The rest of the kids in Secret Society of Second-Born Royals are all unique in personality and powers. The society’s trainer, Professor James Morrow (Skylar Astin), tosses the five recruits into a laser obstacle course to see what they can do. It’s a fun sequence to make their powers manifest — and their loud personalities clash. Social-media-obsessed Princess Roxanna (Olivia Deeble) has the most traditional power: she can turn invisible. But for someone so public-facing and into her own image, that alone offers a delicious juxtaposition. The rest of the reveals are just as fun, and each of the royals have different struggles with their powers and personalities.

the five royals in front of a laser obstacle course Image: Disney Plus

Kid-friendly action movies don’t always get the budget to make them into grand spectacles. Disney Channel Original movies play up fantasies of kids saving the world, using reality-bending logic to set up kid-centric action, but usually without much finesse in the special effects or production design. Secret Society of Second-Born Royals keeps the wacky moments, but with more polish, dressing up kid-heightened fantasies in a slightly more serious veneer. The underground sanctum that Catherine shows Sam, for instance, feels more like something out of a Marvel Cinematic Universe movie than like the Toontown attraction it could be. It elevates the young protagonists to be just as important as their older counterparts — but also still indulges in fun moments, like Roxana being swept up into the air while clinging to a treadmill during training.

While the setup is fun and dynamic, Secret Society of Second-Born Royals falls into familiar pitfalls: after the characters are introduced and the powers revealed, Mastro and writers Alex Litvak and Andrew Green can’t quite pull all those working parts into a satisfying climax and conclusion. The conflict, which involves a mysterious escaped criminal with a grand scheme, is exciting and full of plot twists. But the movie’s downfall comes from trying to juggle too many emotional arcs and relationships, while not laying enough groundwork for them to feel fulfilling.

Sam goes from being prickly with her new friends to being willing to do anything for them, over the space of one training montage… where they’re all pretty much training individually, since their powers don’t really lend themselves to teamwork. Sam’s normal, non-royal best friend Mike (Noah Lomax) is introduced at the very beginning, but disappears midway through the movie. He returns just to be angry at her. The relationship that gets sidelined the most — and the one the writers try to pin the emotional climax on — is between Sam and Eleanor, who barely interact, beyond Sam being annoyed at her older sister’s existence.
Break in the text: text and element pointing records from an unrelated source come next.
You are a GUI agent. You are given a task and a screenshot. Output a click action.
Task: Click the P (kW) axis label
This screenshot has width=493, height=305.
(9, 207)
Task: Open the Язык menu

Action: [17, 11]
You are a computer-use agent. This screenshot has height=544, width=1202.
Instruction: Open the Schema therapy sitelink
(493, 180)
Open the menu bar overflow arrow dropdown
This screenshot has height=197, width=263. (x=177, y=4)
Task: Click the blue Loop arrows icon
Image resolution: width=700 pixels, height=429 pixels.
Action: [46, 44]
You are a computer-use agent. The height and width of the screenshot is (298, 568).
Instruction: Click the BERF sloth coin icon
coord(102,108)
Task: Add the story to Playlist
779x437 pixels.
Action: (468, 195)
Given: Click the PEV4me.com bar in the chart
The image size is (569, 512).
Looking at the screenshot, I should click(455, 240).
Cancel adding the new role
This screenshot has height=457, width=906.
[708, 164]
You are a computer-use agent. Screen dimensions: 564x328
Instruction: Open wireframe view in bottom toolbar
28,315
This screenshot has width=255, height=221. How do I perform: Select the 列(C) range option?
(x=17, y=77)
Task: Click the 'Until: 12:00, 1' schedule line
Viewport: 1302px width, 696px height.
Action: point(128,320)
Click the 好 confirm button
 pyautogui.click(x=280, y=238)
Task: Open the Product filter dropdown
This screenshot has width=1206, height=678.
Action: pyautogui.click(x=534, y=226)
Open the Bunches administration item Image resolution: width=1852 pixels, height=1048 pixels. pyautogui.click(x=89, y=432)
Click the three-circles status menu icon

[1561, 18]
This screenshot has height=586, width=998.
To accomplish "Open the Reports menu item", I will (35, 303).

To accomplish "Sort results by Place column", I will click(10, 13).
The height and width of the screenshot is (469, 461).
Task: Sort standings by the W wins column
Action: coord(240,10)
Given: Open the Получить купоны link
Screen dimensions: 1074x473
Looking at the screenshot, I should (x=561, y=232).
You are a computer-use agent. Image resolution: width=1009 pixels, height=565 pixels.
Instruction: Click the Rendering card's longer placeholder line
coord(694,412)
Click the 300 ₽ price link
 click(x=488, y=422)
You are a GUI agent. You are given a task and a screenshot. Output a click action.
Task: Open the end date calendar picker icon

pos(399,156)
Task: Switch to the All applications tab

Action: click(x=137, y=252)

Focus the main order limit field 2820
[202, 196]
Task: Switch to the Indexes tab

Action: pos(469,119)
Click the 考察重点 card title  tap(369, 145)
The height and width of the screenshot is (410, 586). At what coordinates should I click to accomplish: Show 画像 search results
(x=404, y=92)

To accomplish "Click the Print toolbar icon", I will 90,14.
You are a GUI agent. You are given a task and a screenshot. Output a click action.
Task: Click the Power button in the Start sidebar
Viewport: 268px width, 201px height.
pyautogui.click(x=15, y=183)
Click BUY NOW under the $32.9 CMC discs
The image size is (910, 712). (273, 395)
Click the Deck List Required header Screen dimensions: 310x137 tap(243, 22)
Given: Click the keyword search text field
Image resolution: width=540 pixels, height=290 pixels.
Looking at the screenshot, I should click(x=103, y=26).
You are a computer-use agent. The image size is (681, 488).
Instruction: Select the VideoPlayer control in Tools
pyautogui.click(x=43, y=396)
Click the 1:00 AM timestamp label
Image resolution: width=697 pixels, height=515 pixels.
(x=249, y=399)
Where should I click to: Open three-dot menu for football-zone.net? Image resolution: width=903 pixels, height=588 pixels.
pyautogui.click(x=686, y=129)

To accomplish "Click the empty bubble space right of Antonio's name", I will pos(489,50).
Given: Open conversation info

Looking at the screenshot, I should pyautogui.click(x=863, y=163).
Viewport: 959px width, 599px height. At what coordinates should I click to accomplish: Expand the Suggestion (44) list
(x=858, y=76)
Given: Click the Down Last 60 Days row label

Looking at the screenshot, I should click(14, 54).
The frustrating thing is that if the filmmakers had picked any one of these relationships and focused on developing it, they could’ve weaved a fulfilling emotional arc into the high-stakes plot. Spy Kids worked well because it focused on one family. Sky High pulled off a larger cast, but tied all of the hero’s relationships specifically to his own character arc. What made those movies so special wasn’t just the indulgence in kid fantasies, the wacky superpowers and hijinks, or its young heroes saving the world: it was the fact that the filmmakers managed to thread in a satisfying emotional core.

Secret Society of Second-Born Royals’ many relationships feel rushed, simply because they are so separated and spread out. The movie is a fun time, an exciting showcase of superpowers and high-stakes action, but it also could be so much more.

Secret Society of Second-Born Royals is available to stream on Disney Plus.